I am a PhD candidate in the Department of Modern Culture and Media at Brown University, where I am also completing a certificate in Science and Technology Studies (STS). I work between history of science, philosophy of technology, hardware studies, and media theory.
My dissertation, "Analog Immediacy: Computation and Critique at the Ends of the Digital," historicizes the resurgence of analog and hybrid computer architectures with a concomitant critique of the politics of analogy, from early models of the brain to contemporary neural nets. I develop the titular analog immediacy as a theory of mediation for analog computing and AI. Analog computers compute with continuously variable physical signals instead of formal programming languages or software. What this means is that language itself, as a site of mediation and of politics, is claimed to disappear, pressuring the central tenets of digital media theory and software studies that rely on structuralist theories of language. My dissertation moves between analog immediacy as a technical phenomenon, the aforementioned turn away from code, and as a social one, in which the biological analogies from neural nets to computer brains and AI biology naturalize AI.
I also have an ongoing critical interest in environmental media and the environmental humanities.
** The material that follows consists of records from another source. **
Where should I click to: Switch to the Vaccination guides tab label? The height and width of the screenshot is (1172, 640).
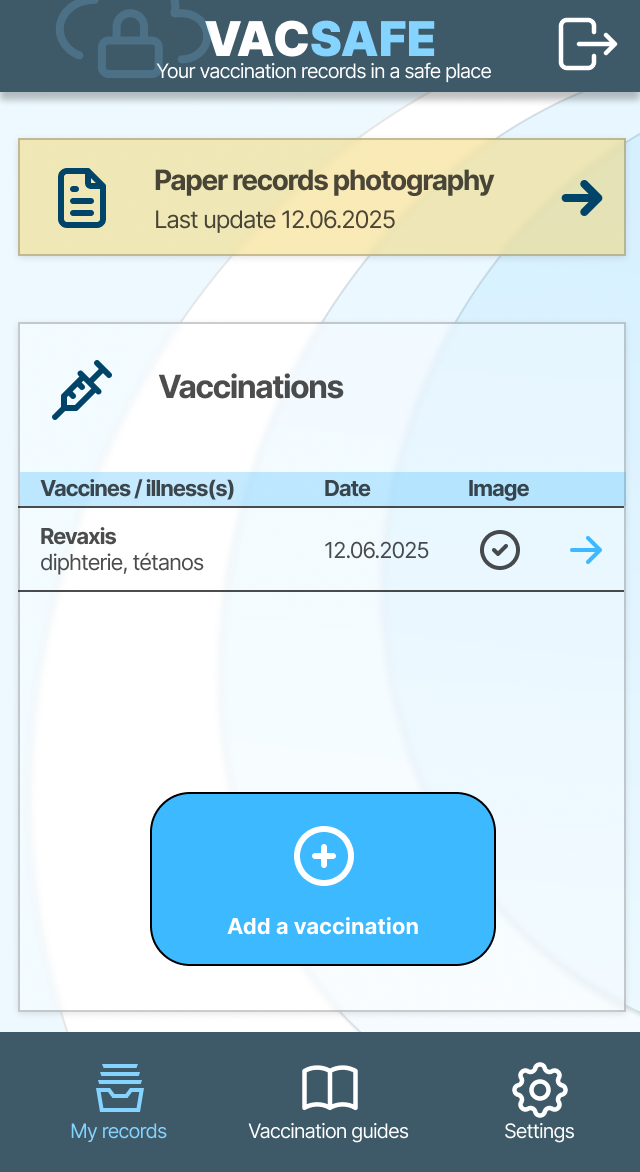click(x=329, y=1132)
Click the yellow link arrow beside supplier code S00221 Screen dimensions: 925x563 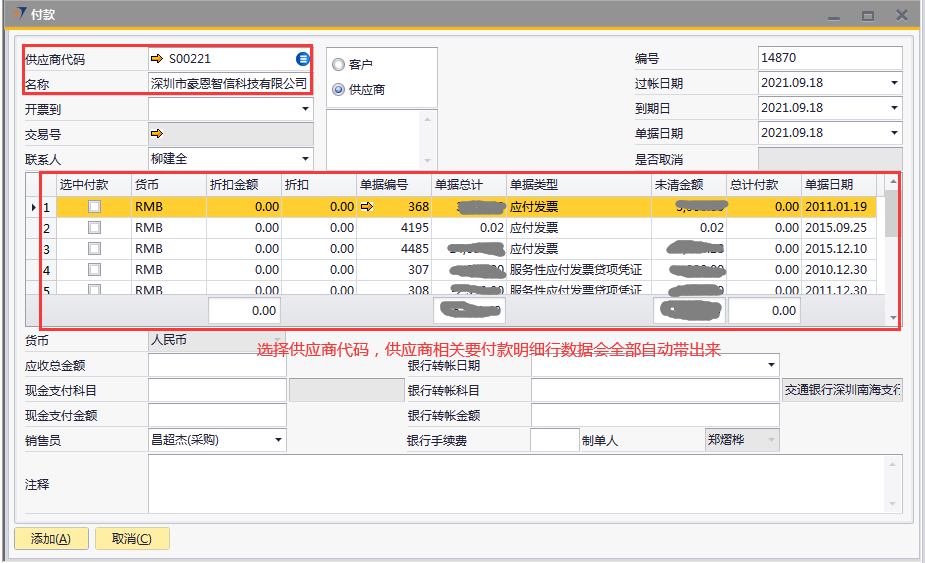tap(157, 59)
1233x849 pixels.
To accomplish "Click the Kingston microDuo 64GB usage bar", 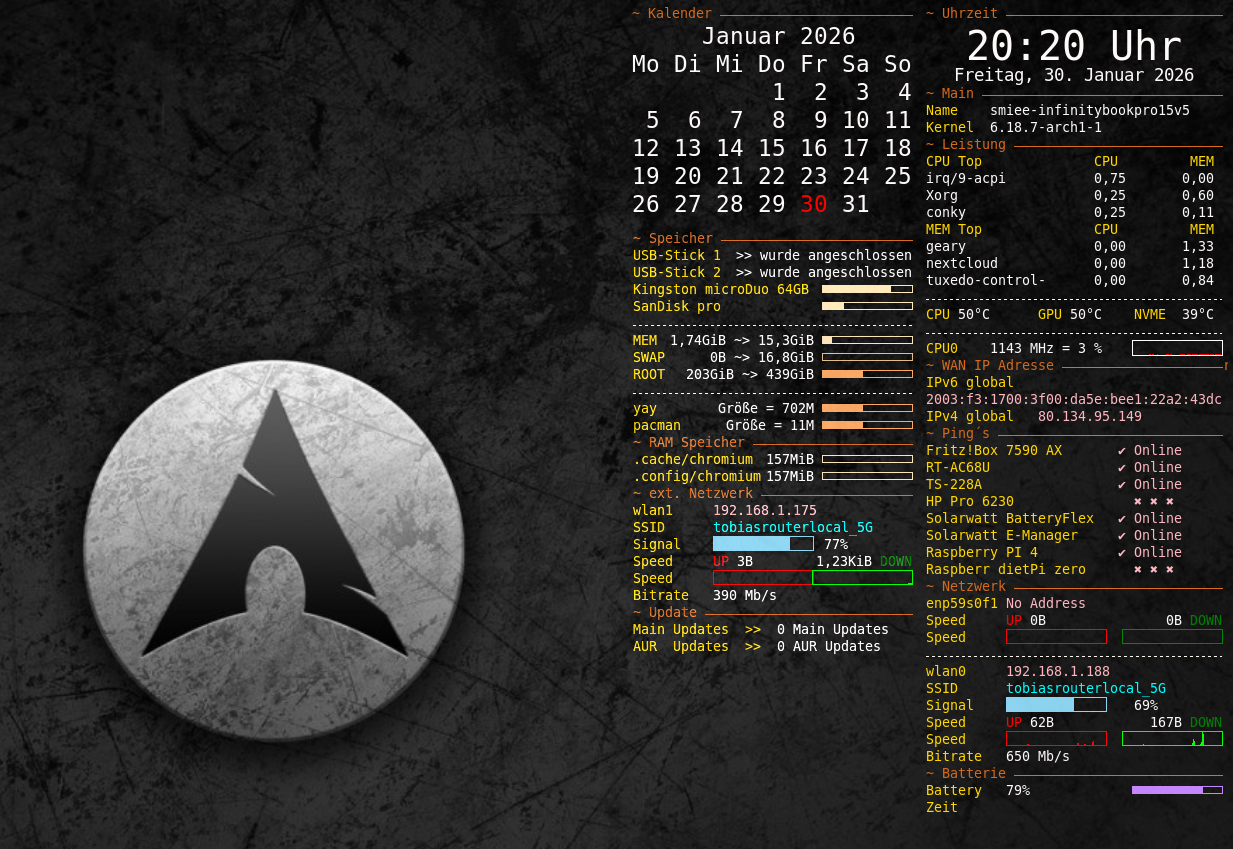I will point(866,289).
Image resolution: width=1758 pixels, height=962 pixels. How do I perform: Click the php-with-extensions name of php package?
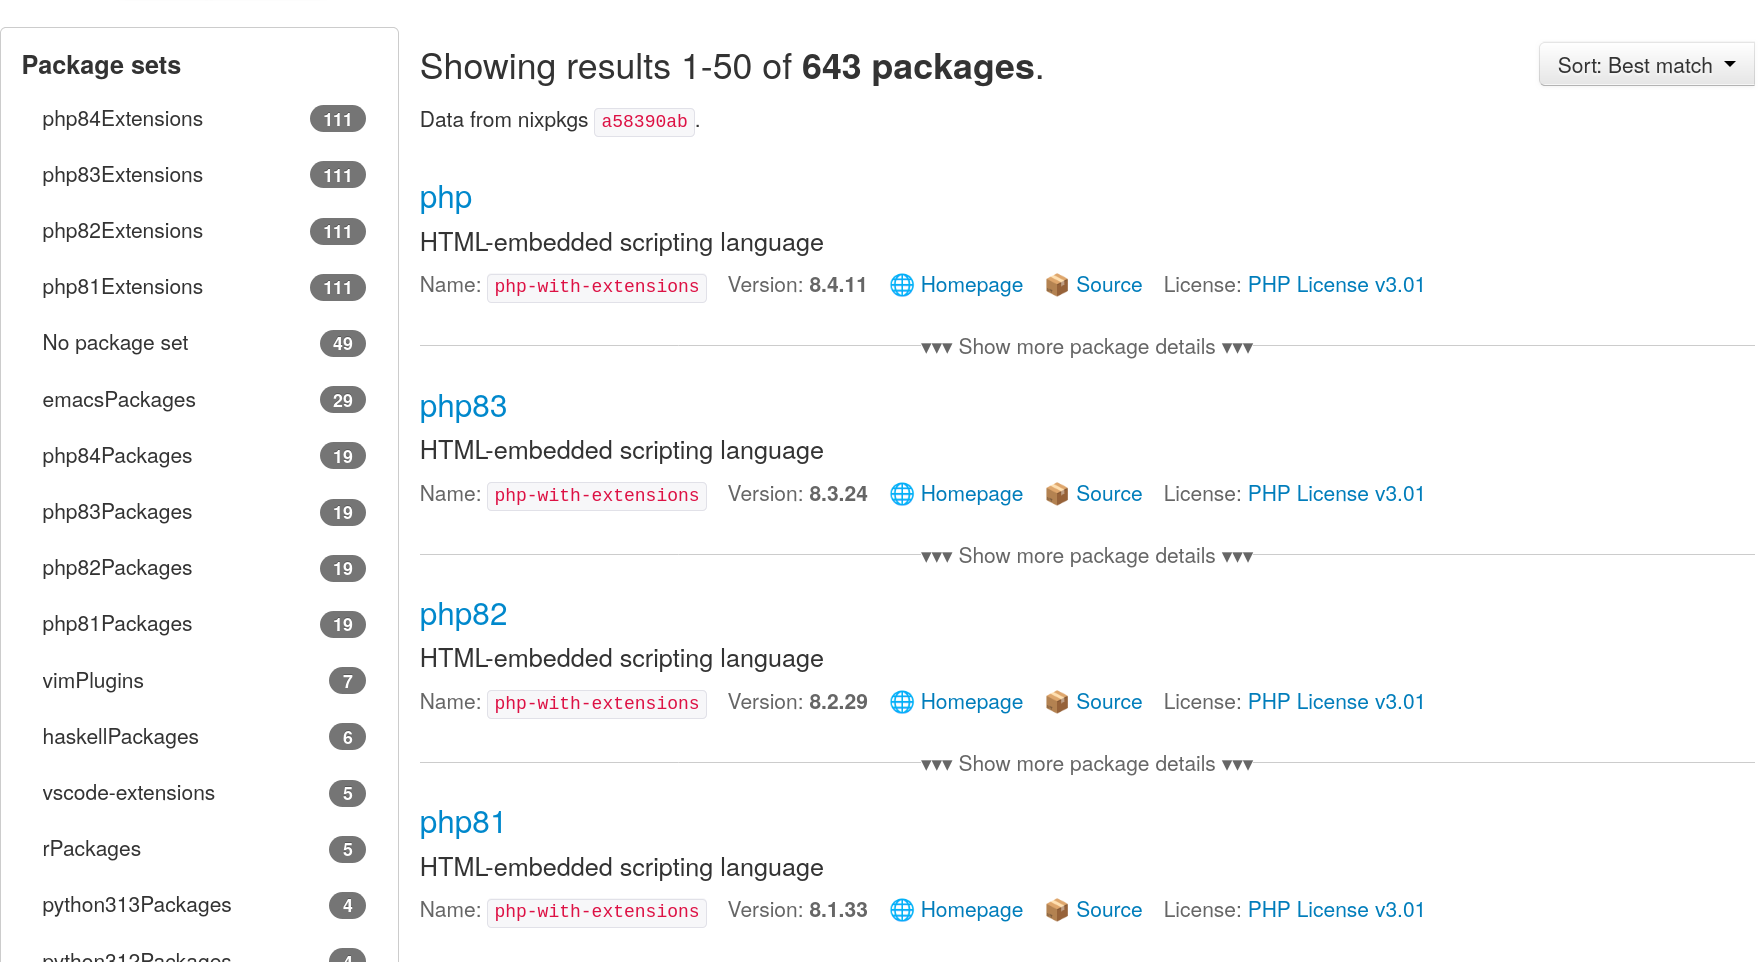[596, 287]
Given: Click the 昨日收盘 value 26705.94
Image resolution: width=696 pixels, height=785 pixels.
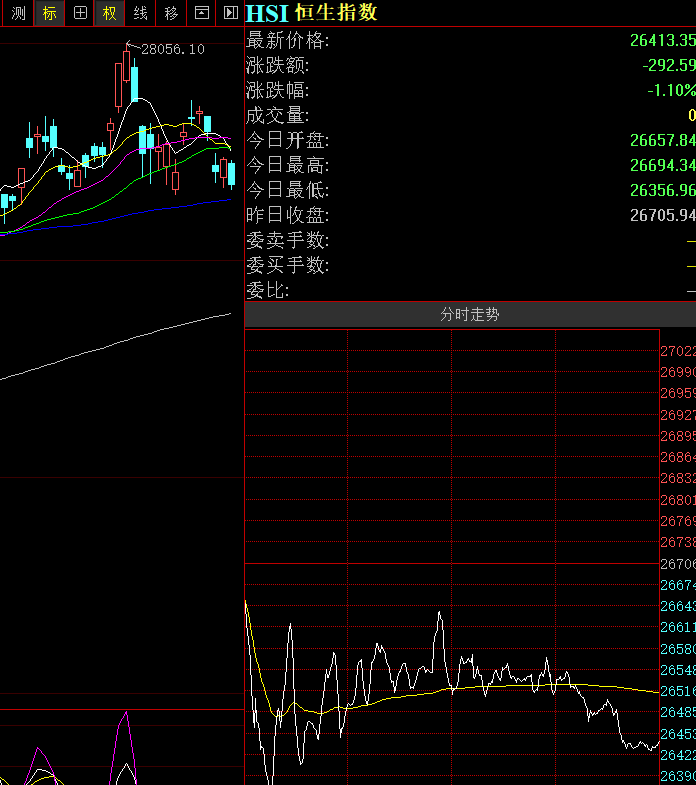Looking at the screenshot, I should click(x=662, y=215).
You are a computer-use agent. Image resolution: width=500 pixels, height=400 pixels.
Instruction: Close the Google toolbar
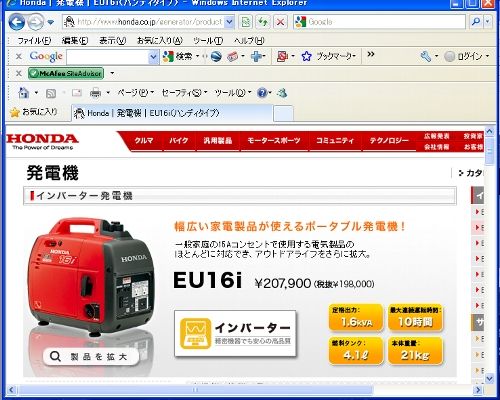pyautogui.click(x=19, y=56)
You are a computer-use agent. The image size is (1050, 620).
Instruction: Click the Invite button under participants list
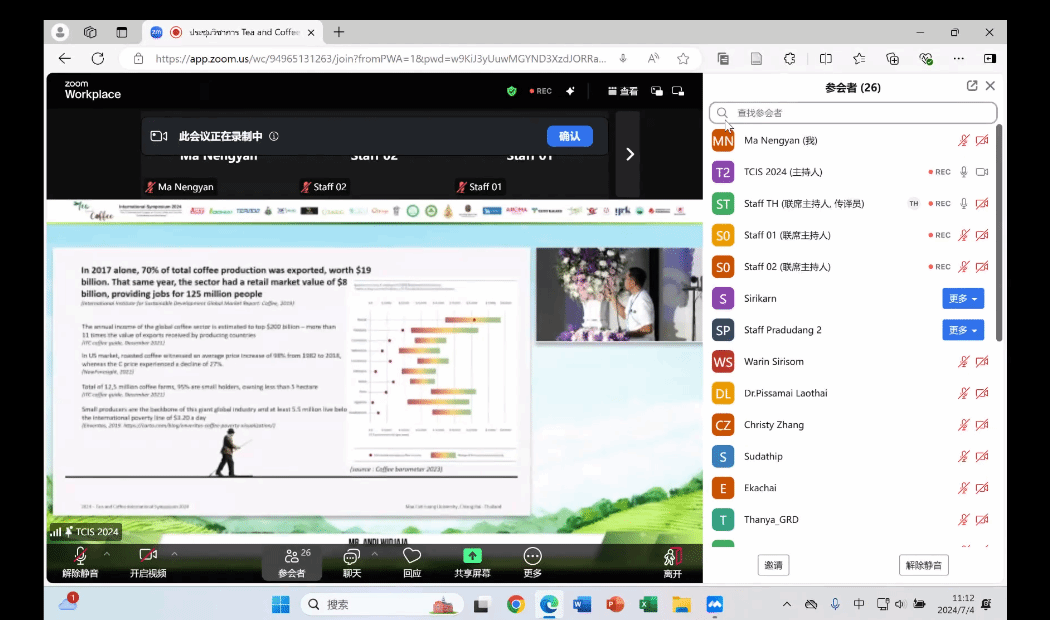point(773,565)
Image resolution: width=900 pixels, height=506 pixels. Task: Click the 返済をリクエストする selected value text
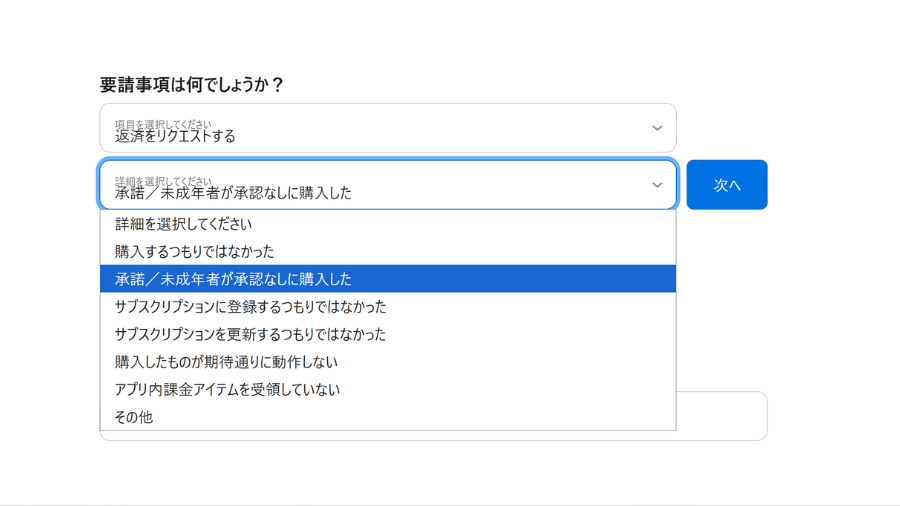click(x=176, y=136)
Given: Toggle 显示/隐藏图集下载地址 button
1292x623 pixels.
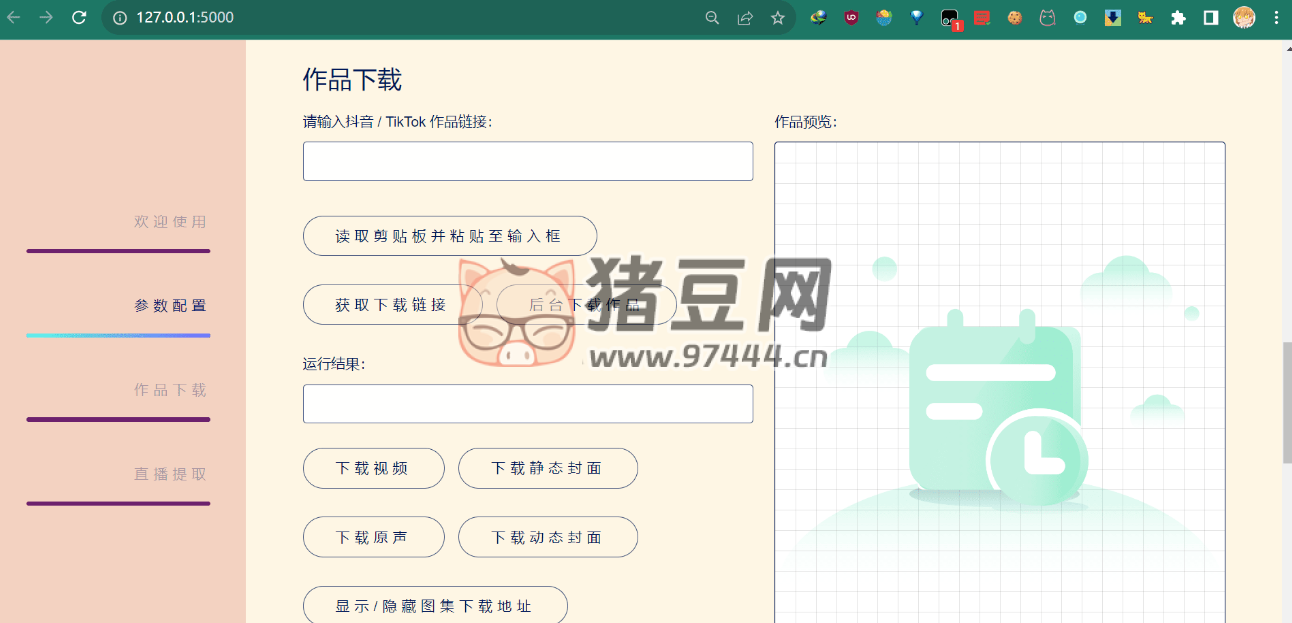Looking at the screenshot, I should point(435,606).
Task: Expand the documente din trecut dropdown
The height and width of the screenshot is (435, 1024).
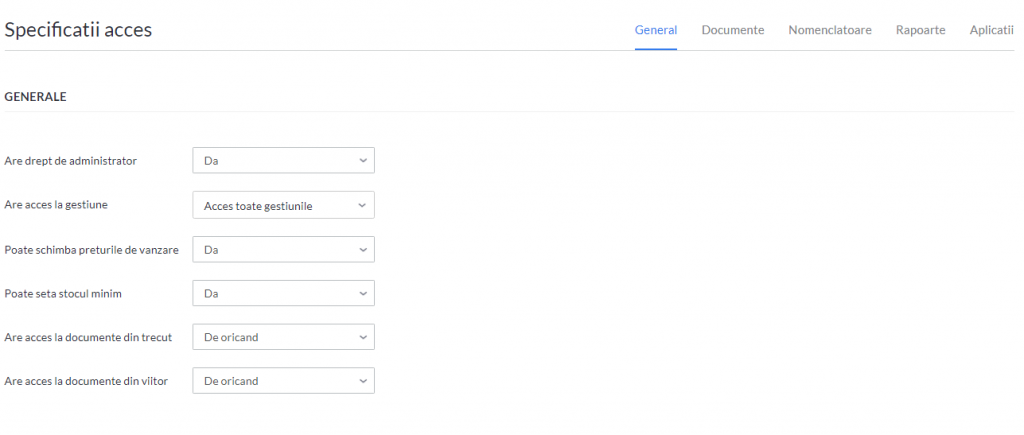Action: 283,337
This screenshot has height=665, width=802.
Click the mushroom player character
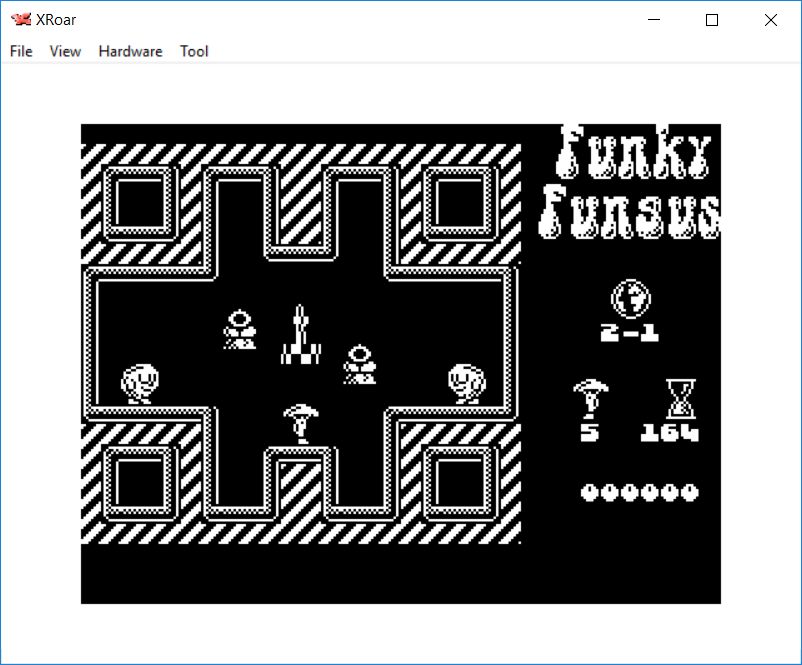tap(300, 421)
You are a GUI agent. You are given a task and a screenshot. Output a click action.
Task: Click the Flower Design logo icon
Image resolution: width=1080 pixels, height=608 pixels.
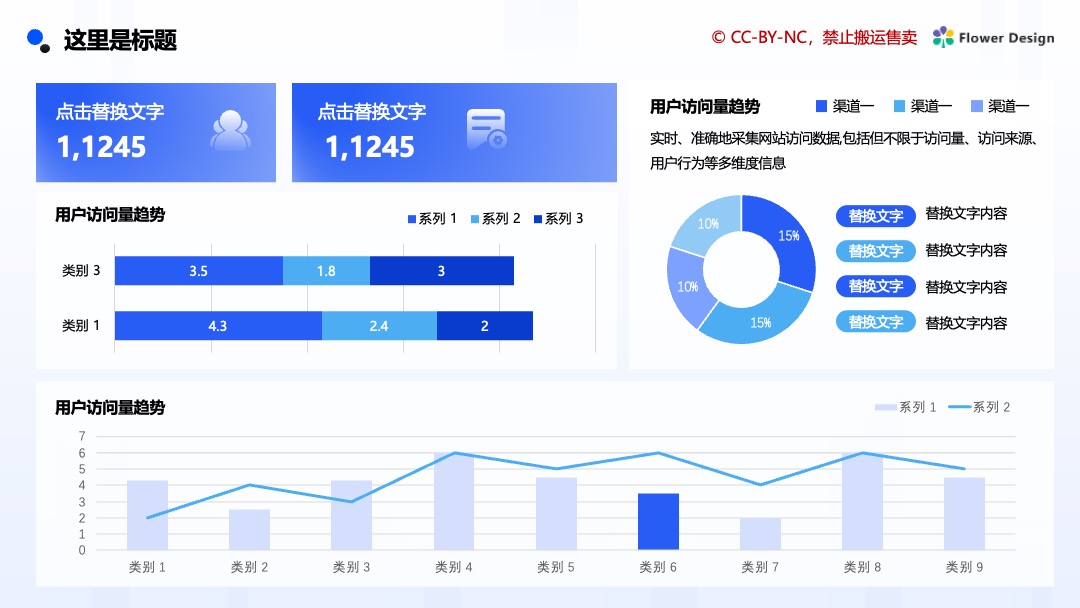pos(943,37)
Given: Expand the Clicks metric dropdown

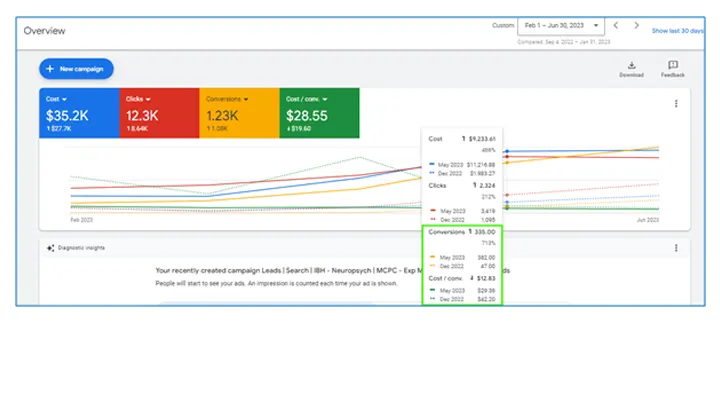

My second project, tentatively titled "Vital Informatics," examines the development of living computers made of biological matter rather than silicon. Operating between ecocriticism and history of biology, this project takes up the capture of entanglement and biological networks by new biotechnical systems. Part of this project on plant-based explosive sensors has been published in Digital War.
I have previous training in Comparative Literature from Washington University in St. Louis (BA) and Visual Cultures at Goldsmiths, University of London (MA).